Vermoedelijk is geen enkele verkoper van deze componenten zich er van bewust dat zijn product vanaf 7 februari 2017 onder de tabakswet valt als nicotine-vrije vloeistof. Het gevolg van die classificering is dat het slechts per 10ml verkocht mag worden (en dus niet per 5, 10 of 25 liter jerrycan!) aan uitsluitend meerderjarigen. Niet onbelangrijk om te vermelden zijn het reclameverbod en de verplichting om middels een bijsluiter te waarschuwen voor de gevaren van nicotine die ook van toepassing zijn.
Of Van Gerven en zijn collega’s deze uitwerking überhaupt voorzien hebben is overigens maar de vraag.
Ik denk, nee ik hoop van niet.
Men had in het voorstel zich eenvoudigweg kunnen beperken tot het opnemen van uitsluitend de voorgevulde e-sigaretten zonder nicotine (en dus ook de bekende Shisha-pen) in de tabakswet, dan was dit allemaal niet van toepassing geweest.
Smaakloos of smakeloos
Het streven van Van Gerven is nobel, de intentie is goed.
Een feit waar we niet omheen kunnen is dat anno 2017 nog steeds ruim 3,5 miljoen mensen in ons land roken en elk jaar gaan er zo’n 20000 mensen in ons land vroegtijdig dood om nog maar te zwijgen over de ellende die roken veroorzaakt vóór het overlijden.
De maatregelen van de afgelopen veertig jaar geven absoluut geen reden tot vreugde, aangezien ze nagenoeg geen effect hebben gehad. De stoppen-of-doodgaan aanpak werkt niet. Dat moeten we onder ogen zien. De motie en de ingeslagen weg van Van Gerven zorgt er juist voor dat er mínder mensen de sigaret vaarwel kunnen zeggen en dat er méér jeugd middels experimenteergedrag verslaafd raakt aan de gewone sigaret.
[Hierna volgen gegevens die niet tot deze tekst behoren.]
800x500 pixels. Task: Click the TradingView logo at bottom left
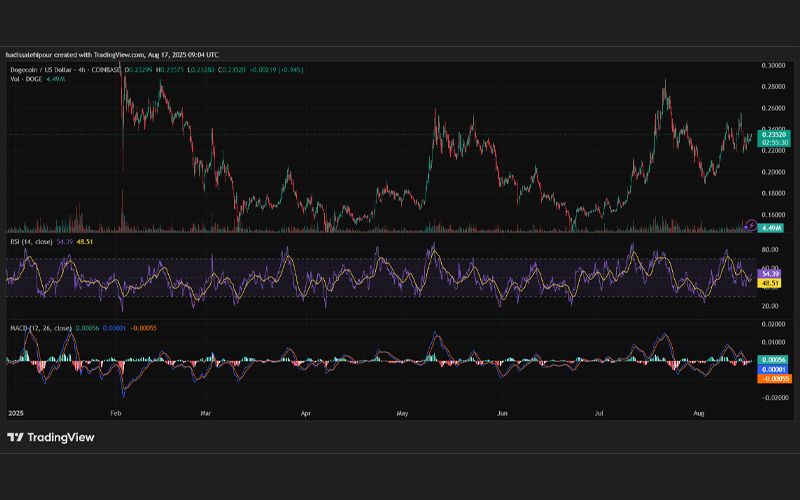51,437
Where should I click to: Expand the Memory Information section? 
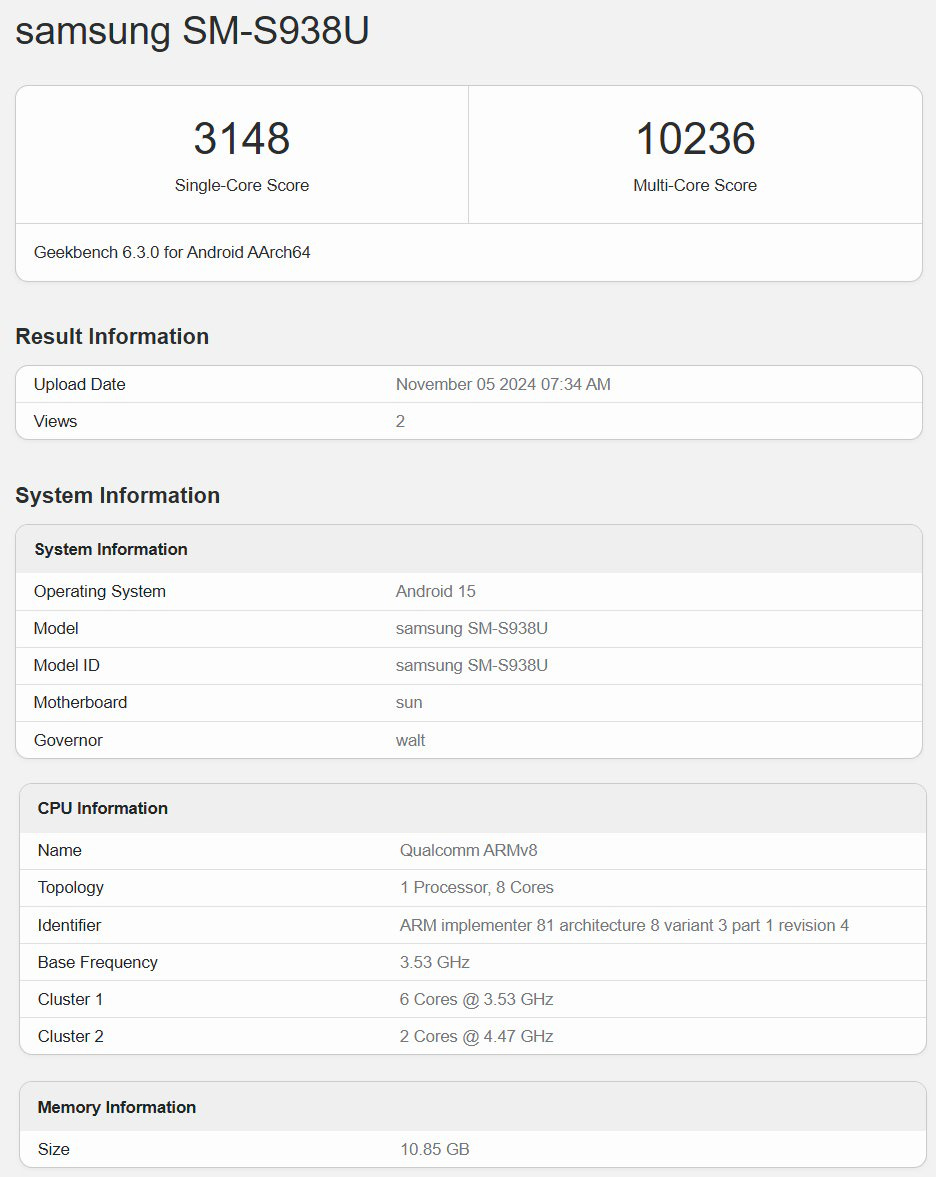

Schokkend dat deze richting steun krijgt van het CDA, de Christen Unie, Groenlinks, Groep Kuzu/Öztürk, de Partij voor de Dieren en 50 Plus.
Toegegeven, het klinkt allemaal heel verstandig en de intentie is duidelijk positief maar het is enorm slecht doordacht en het gebrek aan deskundigheid (en interesse) is stuitend te noemen.
Ik wil daarom ook deze motie en de gedachtengang van Van Gerven en de ondersteuners van deze motie benoemen als wat het is: uitermate smakeloos.
Dat is trouwens een motie die ik zou ondersteunen; een verbod op smakeloze moties en smakeloze retoriek over de ruggen van de huidige en toekomstige rokers en hun naasten.
Maar goed, dat zal niet ter stemming gebracht worden, ben ik bang.
Ik ben even zo vrij geweest om Henk op de hoogte te stellen van dit schitterende stuk!
https://www.facebook.com/henkvgerven/posts/1551970558150675
Mijn complimenten!
Ik zou toch maar eens kijken welke politici die zo tegen dampen zijn aandelen hebben in de verdiensten van de anti rook middelen. zoals nicorette en andere zaken, of degene die verdienen aan rokers. die zullen nu wel snel terein verliezen als heel veel rokers gaan dampen.